Report: Oil/Gas Exploration Impacts Natl. Parks

May 7, 2013 by   - () Comments Off on Report: Oil/Gas Exploration Impacts Natl. Parks

Cover of a new report that studies the impact of oil and gas exploration on U.S. national parks.

Wyoming’s Grand Teton National Park could be among the country’s national parks put at risk by oil-and-gas wells, according to results of a newly released study.

In an assessment of oil-and-gas drilling in or near national parks, the National Parks Conservation Association found that Teton is suffering effects from well fields as far away as the Upper Green River Basin, a major natural gas development area, the Billings (Mont.) Gazette reported.

The park is about 50 miles north of the northern edge of oil-and-gas activity in the area. There is no drilling or production in Grand Teton National Park.

Among the Grand Teton impacts cited in the study were blocked antelope migration corridors and reduced air quality. The results were enough to concern the association.

“These are national treasures and state treasures,” said Sharon Mader, NPCA program director for Grand Teton. “Tourism is one of the driving aspects of our economy in Wyoming, and we need to use the precautionary principle” to protect parks.

Congressional Response

A spokeswoman for Sen. John Barrasso, R-Wyo., indicated support for and confidence in the industry.

“Wyoming has shown that we can protect the environment and create good jobs at the same time,” Barrasso spokeswoman Laura Mengelkamp wrote in an email. “Our state has led the way with effective hydraulic fracturing regulations that apply to private, state and federal lands.”

A spokeswoman for Rep. Cynthia Lummis, R-Wyo., didn’t comment on the report specifically, but issued a statement generally supportive of advanced oil-and-gas production technologies.

At least one representative of the oil-and-gas industry had trouble accepting the study’s results.

“We made mitigation efforts years ago to take care of those issues by giving up some leases they said were in the migration corridor,” said Bruce Hinchey, president of the Petroleum Association of Wyoming. “I’m not sure it’s oil and gas that’s the problem, it’s just people living and working. That’s always going to be a problem.”

Hinchey added that producers near the park have also taken measures to reduce emissions, including switching from diesel drilling rigs to natural gas-operated equipment.

Map shows current oil and gas exploration sites in the U.S. and their relative proximity to national park lands. Map courtesy of National Parks Conservation Association

The area near Pinedale was recently classified as a problem pollution area by the U.S. Environmental Protection Agency (EPA), largely because of drilling activity. The state has three years to bring down levels of ozone, a toxic gas.

Mader said the park study was built on prior science, including tagging studies performed on Teton-area antelope. The park also acquired its own air-monitoring tower about two years ago, and preliminary data shows possible pollution.

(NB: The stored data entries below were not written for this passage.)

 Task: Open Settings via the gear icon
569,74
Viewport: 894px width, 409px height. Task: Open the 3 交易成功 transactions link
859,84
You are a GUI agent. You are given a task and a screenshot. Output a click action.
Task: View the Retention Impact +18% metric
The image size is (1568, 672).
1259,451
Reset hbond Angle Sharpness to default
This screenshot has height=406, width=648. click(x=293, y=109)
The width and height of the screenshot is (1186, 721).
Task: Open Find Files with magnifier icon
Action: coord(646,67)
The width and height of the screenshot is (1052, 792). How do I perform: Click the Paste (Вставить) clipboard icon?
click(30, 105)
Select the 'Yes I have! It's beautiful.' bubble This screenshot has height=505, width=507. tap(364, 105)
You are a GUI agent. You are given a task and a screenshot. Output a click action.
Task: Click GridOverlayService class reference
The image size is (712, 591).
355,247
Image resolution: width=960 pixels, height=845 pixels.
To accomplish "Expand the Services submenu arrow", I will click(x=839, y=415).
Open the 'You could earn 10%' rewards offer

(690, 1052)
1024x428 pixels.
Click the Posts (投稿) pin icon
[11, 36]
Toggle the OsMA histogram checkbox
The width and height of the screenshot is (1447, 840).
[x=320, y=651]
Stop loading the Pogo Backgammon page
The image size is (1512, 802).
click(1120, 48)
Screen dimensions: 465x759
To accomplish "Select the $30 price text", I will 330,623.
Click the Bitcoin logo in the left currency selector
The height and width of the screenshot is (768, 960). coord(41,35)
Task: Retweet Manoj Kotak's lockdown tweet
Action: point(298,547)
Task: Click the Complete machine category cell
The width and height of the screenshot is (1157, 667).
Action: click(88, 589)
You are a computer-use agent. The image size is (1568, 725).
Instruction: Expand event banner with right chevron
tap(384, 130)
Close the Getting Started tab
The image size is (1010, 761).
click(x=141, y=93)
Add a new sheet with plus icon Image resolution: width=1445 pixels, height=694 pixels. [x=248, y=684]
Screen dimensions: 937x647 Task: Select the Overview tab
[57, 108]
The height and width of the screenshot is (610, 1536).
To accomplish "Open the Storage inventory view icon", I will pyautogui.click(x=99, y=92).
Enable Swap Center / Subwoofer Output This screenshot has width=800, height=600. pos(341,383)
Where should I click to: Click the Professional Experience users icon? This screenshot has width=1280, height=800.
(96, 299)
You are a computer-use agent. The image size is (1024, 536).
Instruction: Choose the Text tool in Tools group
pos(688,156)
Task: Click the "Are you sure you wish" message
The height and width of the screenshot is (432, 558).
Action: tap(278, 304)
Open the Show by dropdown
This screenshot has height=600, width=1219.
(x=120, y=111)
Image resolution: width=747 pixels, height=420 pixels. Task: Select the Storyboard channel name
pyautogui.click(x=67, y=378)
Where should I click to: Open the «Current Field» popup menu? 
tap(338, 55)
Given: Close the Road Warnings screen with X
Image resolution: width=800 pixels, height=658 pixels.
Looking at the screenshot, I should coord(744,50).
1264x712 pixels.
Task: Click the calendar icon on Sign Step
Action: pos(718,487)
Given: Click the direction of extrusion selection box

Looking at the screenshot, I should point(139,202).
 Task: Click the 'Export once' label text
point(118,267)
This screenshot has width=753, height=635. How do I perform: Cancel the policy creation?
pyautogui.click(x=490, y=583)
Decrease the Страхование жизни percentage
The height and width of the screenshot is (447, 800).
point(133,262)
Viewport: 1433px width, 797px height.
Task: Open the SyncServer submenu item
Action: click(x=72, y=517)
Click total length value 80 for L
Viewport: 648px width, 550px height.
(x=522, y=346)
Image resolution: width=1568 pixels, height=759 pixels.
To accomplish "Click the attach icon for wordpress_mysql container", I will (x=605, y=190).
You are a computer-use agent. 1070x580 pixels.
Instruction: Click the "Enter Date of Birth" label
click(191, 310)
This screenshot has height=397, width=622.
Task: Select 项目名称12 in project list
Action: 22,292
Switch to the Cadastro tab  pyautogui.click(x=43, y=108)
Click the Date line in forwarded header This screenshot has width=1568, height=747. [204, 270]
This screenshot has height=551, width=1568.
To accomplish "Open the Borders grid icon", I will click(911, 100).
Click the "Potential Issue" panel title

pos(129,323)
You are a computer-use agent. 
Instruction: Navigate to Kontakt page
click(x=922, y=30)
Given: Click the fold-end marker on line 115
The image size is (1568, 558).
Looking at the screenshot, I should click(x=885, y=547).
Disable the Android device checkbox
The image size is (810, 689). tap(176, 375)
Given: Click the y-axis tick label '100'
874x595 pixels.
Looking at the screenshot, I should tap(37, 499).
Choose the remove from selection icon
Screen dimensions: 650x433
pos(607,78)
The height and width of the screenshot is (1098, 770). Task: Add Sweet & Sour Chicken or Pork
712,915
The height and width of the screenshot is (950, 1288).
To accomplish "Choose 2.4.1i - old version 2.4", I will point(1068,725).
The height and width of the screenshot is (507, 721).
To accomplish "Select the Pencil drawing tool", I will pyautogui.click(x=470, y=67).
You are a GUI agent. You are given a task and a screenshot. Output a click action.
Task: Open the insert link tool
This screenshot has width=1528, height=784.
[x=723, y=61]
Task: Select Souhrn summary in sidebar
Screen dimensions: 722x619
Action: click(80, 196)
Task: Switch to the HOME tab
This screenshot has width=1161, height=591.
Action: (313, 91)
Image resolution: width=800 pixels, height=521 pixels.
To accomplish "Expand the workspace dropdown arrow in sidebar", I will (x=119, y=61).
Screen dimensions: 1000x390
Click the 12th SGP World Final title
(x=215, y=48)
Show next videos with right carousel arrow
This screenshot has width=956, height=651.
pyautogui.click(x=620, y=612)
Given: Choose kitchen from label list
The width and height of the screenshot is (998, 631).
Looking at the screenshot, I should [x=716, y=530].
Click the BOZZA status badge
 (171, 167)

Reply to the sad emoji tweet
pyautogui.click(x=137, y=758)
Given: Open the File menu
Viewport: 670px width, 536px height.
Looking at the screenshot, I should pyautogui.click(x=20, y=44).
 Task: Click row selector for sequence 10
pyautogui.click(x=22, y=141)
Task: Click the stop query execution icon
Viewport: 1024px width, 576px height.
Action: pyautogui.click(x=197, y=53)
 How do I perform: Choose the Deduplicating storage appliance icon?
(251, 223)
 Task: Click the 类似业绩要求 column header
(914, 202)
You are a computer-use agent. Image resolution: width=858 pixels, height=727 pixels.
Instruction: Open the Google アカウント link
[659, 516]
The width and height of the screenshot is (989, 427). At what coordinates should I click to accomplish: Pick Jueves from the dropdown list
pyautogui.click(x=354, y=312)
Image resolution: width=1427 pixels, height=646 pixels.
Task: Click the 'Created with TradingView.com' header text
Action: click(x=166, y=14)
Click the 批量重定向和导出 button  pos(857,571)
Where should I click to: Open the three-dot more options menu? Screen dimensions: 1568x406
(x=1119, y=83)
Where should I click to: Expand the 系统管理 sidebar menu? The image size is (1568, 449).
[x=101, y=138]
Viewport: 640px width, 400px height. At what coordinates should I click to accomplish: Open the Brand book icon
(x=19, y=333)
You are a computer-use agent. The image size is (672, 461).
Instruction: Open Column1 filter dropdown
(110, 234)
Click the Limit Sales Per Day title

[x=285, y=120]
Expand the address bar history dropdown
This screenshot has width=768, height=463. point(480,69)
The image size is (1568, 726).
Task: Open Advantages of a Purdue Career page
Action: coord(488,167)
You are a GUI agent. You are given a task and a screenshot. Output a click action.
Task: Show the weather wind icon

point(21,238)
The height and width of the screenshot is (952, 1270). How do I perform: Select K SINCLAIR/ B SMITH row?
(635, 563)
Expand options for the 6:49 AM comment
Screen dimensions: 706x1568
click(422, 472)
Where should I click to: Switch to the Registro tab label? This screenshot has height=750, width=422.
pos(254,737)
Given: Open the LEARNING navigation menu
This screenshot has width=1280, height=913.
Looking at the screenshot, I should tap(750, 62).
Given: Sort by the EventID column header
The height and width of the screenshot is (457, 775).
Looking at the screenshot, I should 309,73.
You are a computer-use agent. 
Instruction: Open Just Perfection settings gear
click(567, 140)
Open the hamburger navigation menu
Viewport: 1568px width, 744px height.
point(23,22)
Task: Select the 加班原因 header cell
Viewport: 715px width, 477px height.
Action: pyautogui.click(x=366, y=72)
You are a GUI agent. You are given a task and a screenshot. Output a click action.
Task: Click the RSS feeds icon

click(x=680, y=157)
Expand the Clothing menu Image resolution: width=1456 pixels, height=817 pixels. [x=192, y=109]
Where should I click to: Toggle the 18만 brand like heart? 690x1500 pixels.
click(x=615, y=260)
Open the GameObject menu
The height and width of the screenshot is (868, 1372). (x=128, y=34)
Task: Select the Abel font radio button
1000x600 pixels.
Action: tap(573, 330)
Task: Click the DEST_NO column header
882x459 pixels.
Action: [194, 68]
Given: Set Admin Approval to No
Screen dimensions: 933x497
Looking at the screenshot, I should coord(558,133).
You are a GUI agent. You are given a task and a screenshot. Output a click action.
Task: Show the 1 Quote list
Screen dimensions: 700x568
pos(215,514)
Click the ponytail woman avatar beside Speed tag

“We have evidence suggesting that not only oil and gas but coal pollution is migrating,” she said, adding that more definitive study is ongoing. “We are very anxious to see what the results of that data are, beginning to draw conclusions about sources of pollution and how to address that.”

Impact on Other Parks

The study also includes oil-and-gas effects on a number of other national parks, including the flaring rigs that can be seen from Theodore Roosevelt National Park, concerns about whether proposed drilling adjacent to Glacier National Park would affect its air quality, and concerns about whether hydraulic fracturing would contaminate water in other parks.

Hydraulic fracturing is an oil-and-gas production technique wherein water, sand and chemicals are pumped into a well to break rock and free trapped resources.

The study offers a number of recommendations, including requesting that the industry pay for a water-monitoring plan in national parks and that the EPA move up implementation of proposed rules to cut ozone and other toxic emissions.

Mader said despite the tone of the study, she agrees that Wyoming is still among the leading states in adopting mitigation practices, and hopes the national park system will be allowed to participate in nearby leasing decisions moving forward.

“It’s important for people to understand that parks like Grand Teton are not islands,” she said. “It’s very appropriate for the National Parks Service to have a formal consulting role and to be able to weigh in on concerns surrounding oil and gas.”